# Forum Home Renovation The Garden Shed  Shed ceiling insulation tape

## stevo27

Evening all, 
I have a shed that's a couple years old with ceiling insulation and the tape around the skylights are coming loose. 
There's some leftover tape I've got that I tried to replace it with, but it's doing the same thing. 
Everywhere else it's sticking fine, just along the edges of the skylights. 
Any suggestions?

----------


## Whitey66

https://www.bunnings.com.au/ametalin...-tape_p0029077
Clean the insulation and try this.
It may be getting hot on edges of the skylights causing the glue on the tape to soften and let go. Apply as much pressure as possible to the tape when applying, if this doesn't work you could try some heat resistant contact cement in a spray can.

----------


## stevo27

A couple people have recommended this one, but how do I know its not the same thing that's already there?

----------


## Whitey66

> A couple people have recommended this one, but how do I know its not the same thing that's already there?

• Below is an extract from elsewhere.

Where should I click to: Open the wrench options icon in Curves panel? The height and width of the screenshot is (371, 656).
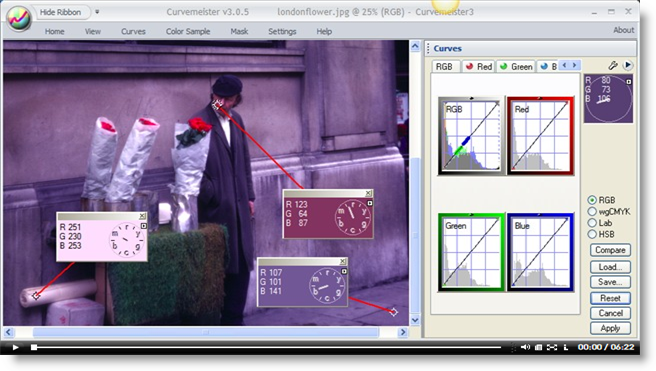tap(612, 65)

  Buy it and try it, if it doesn't work return it and get your money back. One thing I have found Bunnings great for is returns for stuff that doesn't work as it should.

----------


## Bart1080

> Buy it and try it, if it doesn't work return it and get your money back. One thing I have found Bunnings great for is returns for stuff that doesn't work as it should.

   :What he said:

----------